I Tried to Corrupt a Reasoning Model's Chain of Thought. The Way It Fought Back Was the Interesting Part.
A nine-hour experiment on why reasoning models are so stubborn about correcting their own chain of thought, and a latency finding I didn't expect.
I’ve been curious about what’s happening inside these models since 2020, when I worked on explaining black-box model decisions at Novetta. Lately that curiosity has landed on reasoning models, and a question Neel Nanda raised that I couldn’t stop thinking about: it’s surprisingly hard to edit a reasoning model’s chain of thought. Reach into the middle of its reasoning, introduce an error, let it keep going, and it usually just fixes the error and carries on like nothing happened. His question was basically “what’s up with that?”
I had about nine hours, a 20B model I could run locally (GPT-OSS via Ollama), and ten math and logic problems. So I forced an error into each problem’s reasoning and watched what the model did next. What I wanted to know: can I change whether it corrects by changing one word right before the error?
I tried four versions of that word. Nothing (just the error). “Exactly!”, which basically tells the model it was right. “Wait…”, a soft nudge that something’s off. And a nonsense control, “Banana purple elephant,” to check whether any interruption works or whether the meaning actually matters.
Here’s the part I didn’t expect. “Wait…” and “Exactly!” corrected the error at the same rate: both around 80%, versus 70% for no anchor and 50% for nonsense. On accuracy they look interchangeable.

But “Wait…” took five to ten times longer to answer. On one problem “Exactly!” responded in 11 seconds and “Wait…” took 169.
Same answer, wildly different amount of work. That gap is the whole finding. “Exactly!” looks like a quick double-check: the model agrees with the wrong anchor, then catches itself and verifies. “Wait…” looks like it throwing the chain out and re-deriving from scratch.

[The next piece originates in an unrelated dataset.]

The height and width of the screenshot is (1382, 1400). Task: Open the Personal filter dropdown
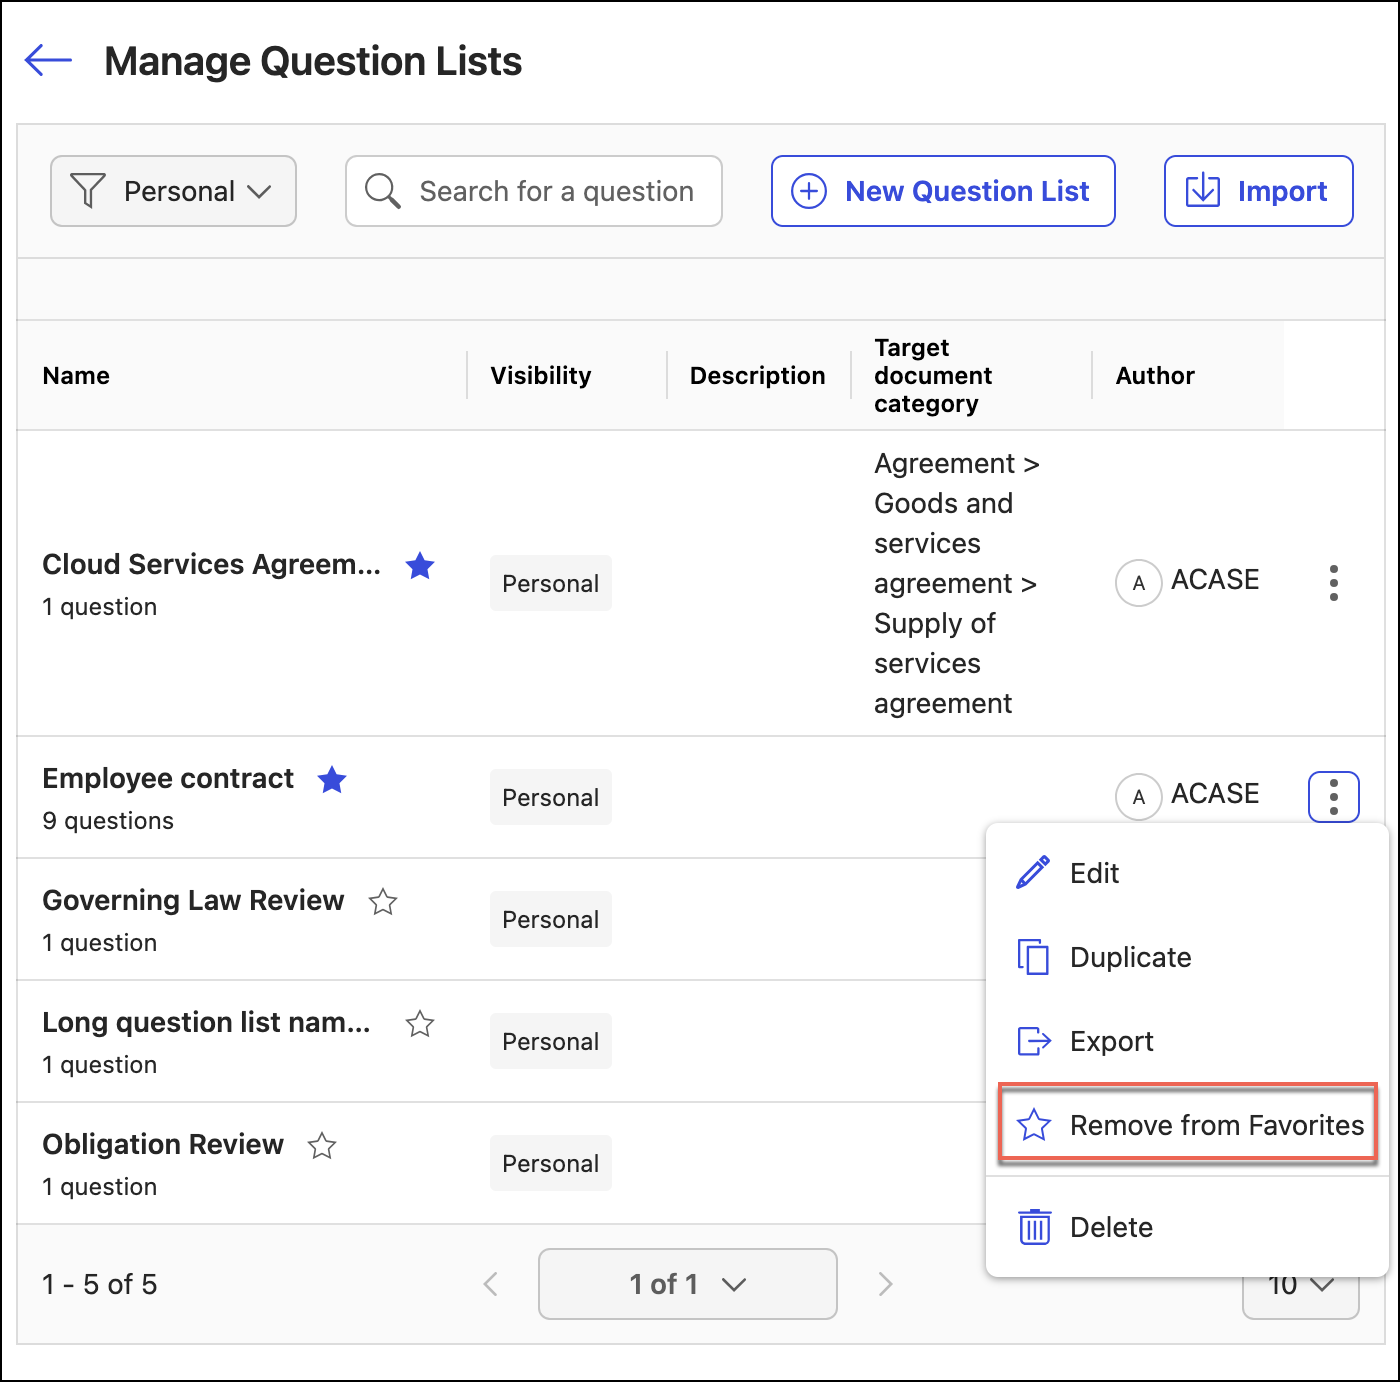(x=173, y=191)
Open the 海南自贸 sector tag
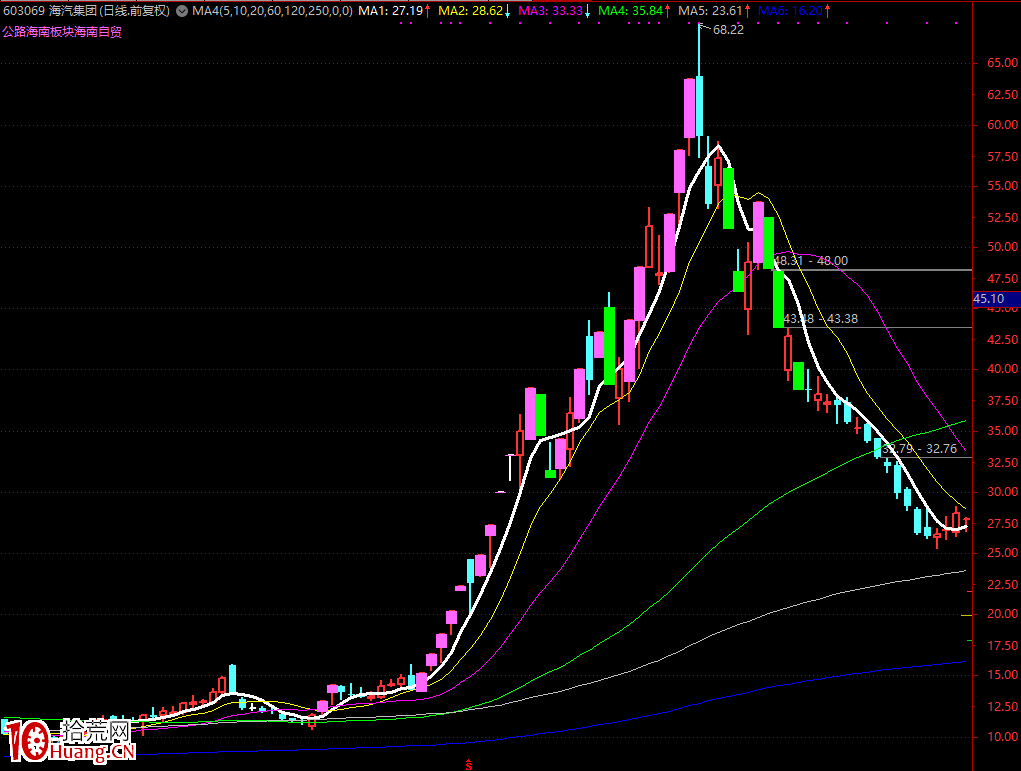This screenshot has width=1021, height=771. tap(97, 31)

You can see it in the text, where it literally writes “let’s re-derive from scratch” and then grinds. Two ways of being right, with very different costs.
Two other things fell out of it. First, the model needs room to think. When I capped output at 300 tokens, correction collapsed from ~70% to ~6%. Self-correction seems to cost tokens: it has to spend them expressing doubt and redoing the work, and when it can’t afford that, it just agrees with the error. Under pressure, sycophancy is the default. Second, the meaning matters, not just the interruption. “Wait…” beat “Banana purple elephant” by a lot, so the model isn’t getting jolted out of autopilot by any random token. It’s reacting to what the word means.

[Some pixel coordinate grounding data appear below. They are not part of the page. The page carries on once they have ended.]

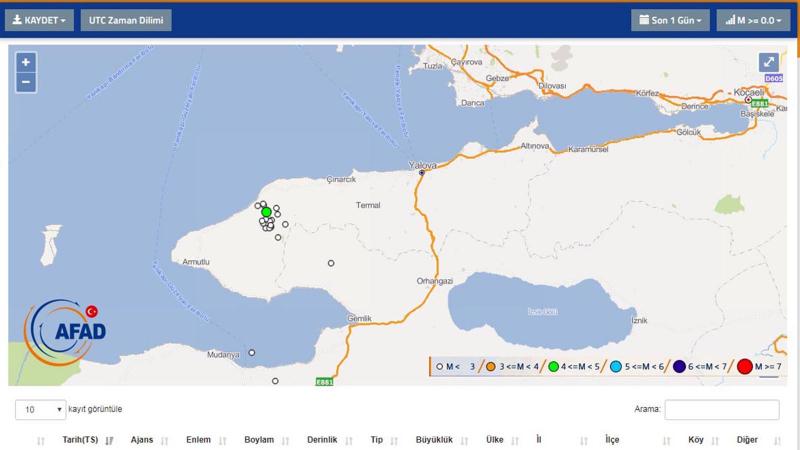Zoom out on the earthquake map
The width and height of the screenshot is (800, 450).
pos(26,82)
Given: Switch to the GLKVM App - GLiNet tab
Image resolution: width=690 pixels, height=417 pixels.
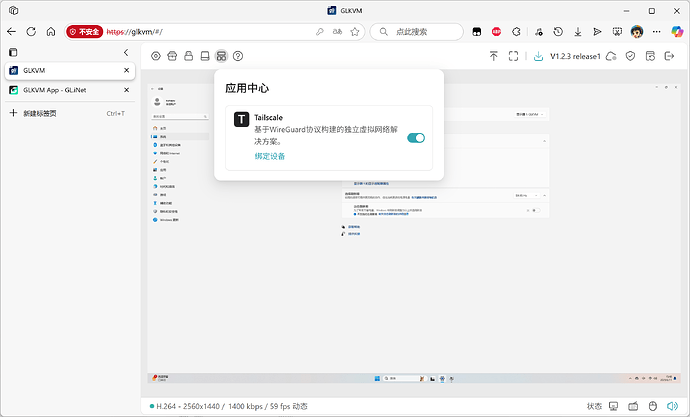Looking at the screenshot, I should [x=65, y=89].
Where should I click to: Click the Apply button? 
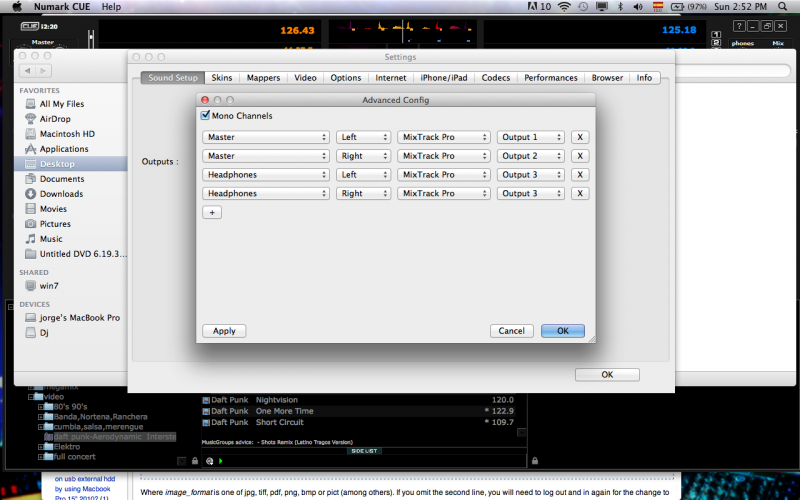[x=224, y=331]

The honest caveats: this is one small open model, not a frontier model. I flagged “correction” with a keyword check (“wait”, “actually”, “mistake”) and then eyeballed everything by hand, which is noisy. Forty trials is enough to see a pattern and not enough to claim significance. And it’s all behavioral — I’m watching what the model does, not looking inside it.
The next step is the one I didn’t get to: probe the activations and see whether the model “knows” the answer is wrong before it says so. Is there a “doubt” direction you could read off, or steer, to flip it into the slow re-derivation mode without the “Wait…” token at all? That’s the experiment I actually want to run.
The latency is the part I keep coming back to. The model has a cheap way to be right and an expensive way to be right, and a single word upstream decides which one you get. I still don’t know why, and that’s the part I want to chase next.